Stored records:
BEGIN

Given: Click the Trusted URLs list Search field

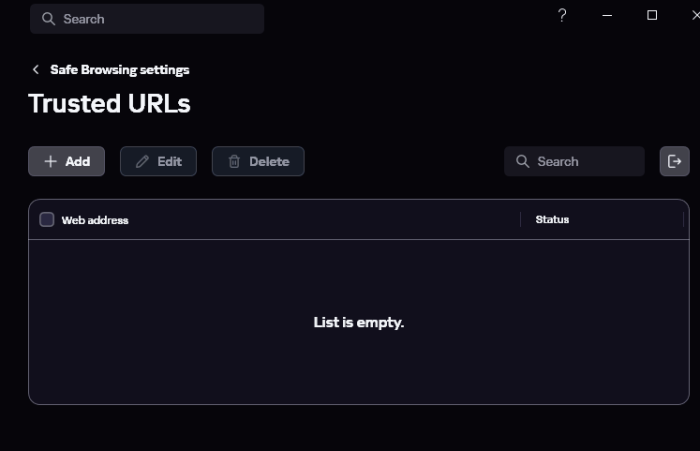Looking at the screenshot, I should point(585,161).
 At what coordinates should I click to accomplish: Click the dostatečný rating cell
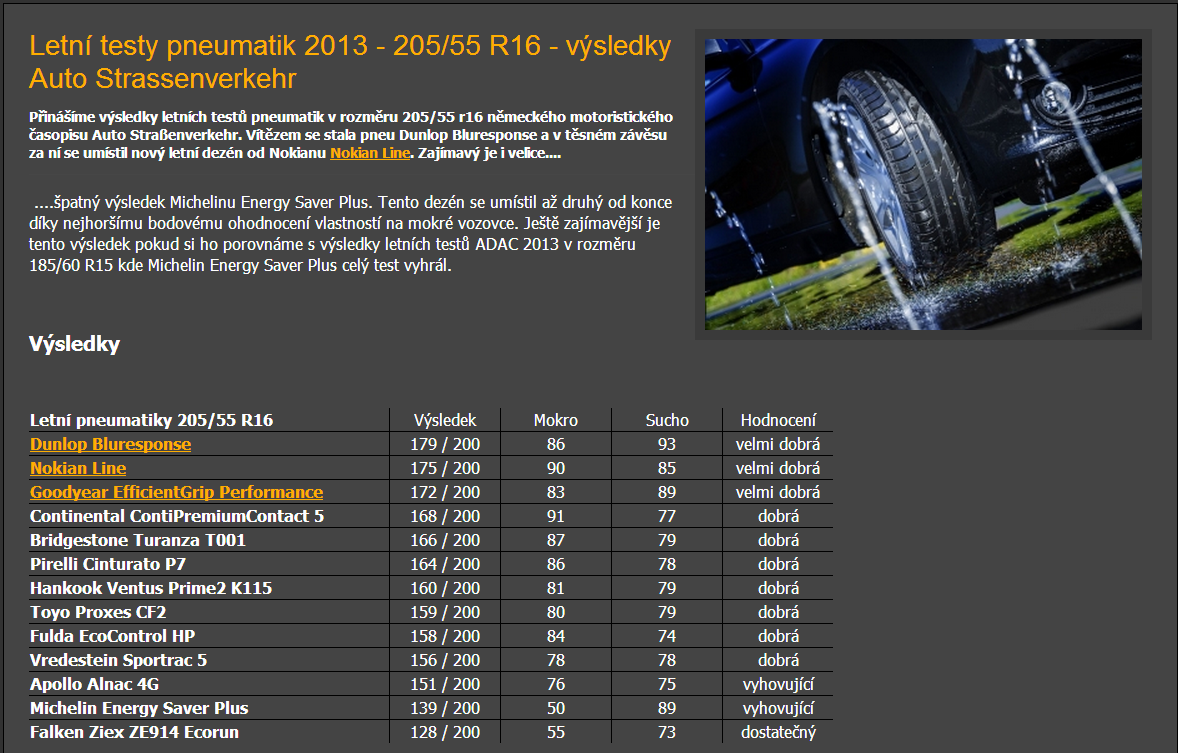(x=778, y=732)
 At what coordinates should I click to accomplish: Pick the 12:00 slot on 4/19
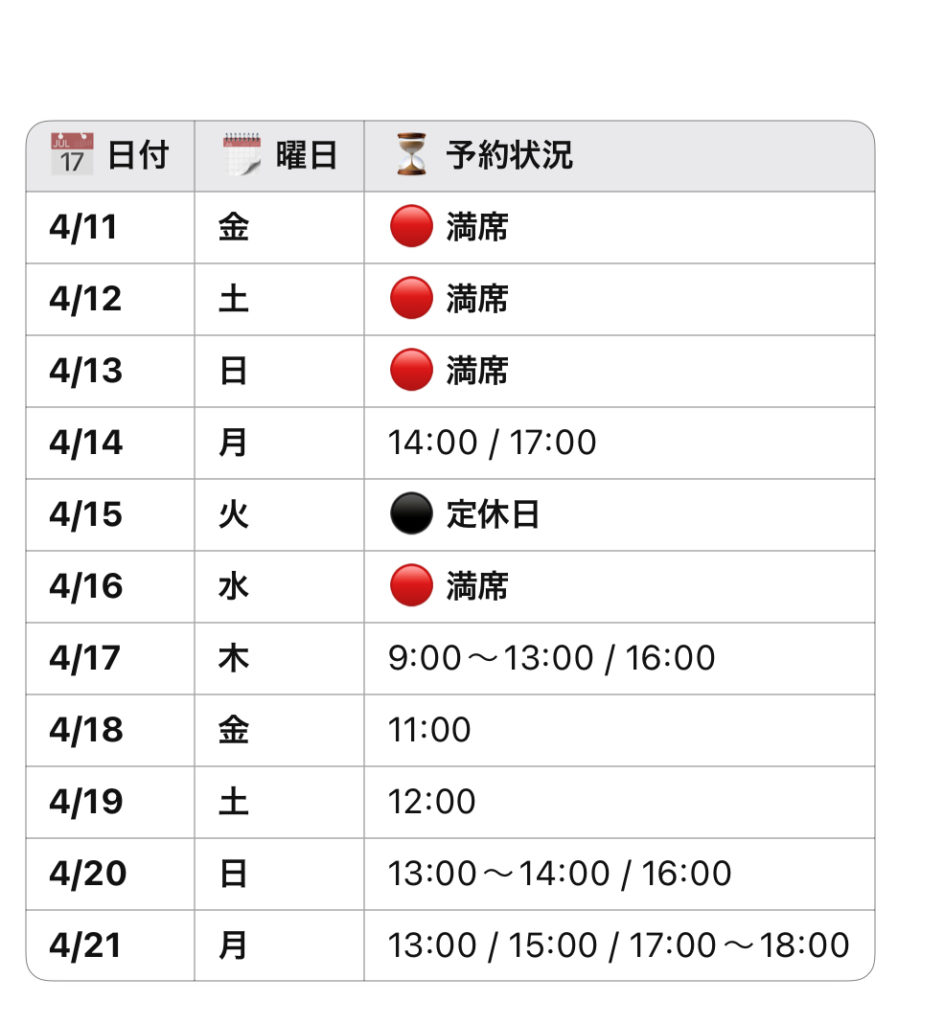[x=432, y=802]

END

TASK BRIEF = A verbatim copy of the data, with all pictures omitted, is the required output.

ANSWER TO THE EXERCISE =
Given: Click the Trusted URLs list Search field

Looking at the screenshot, I should point(585,161).
 At what coordinates should I click to accomplish: Click the dostatečný rating cell
(x=778, y=732)
 At what coordinates should I click to accomplish: Pick the 12:00 slot on 4/19
[x=432, y=802]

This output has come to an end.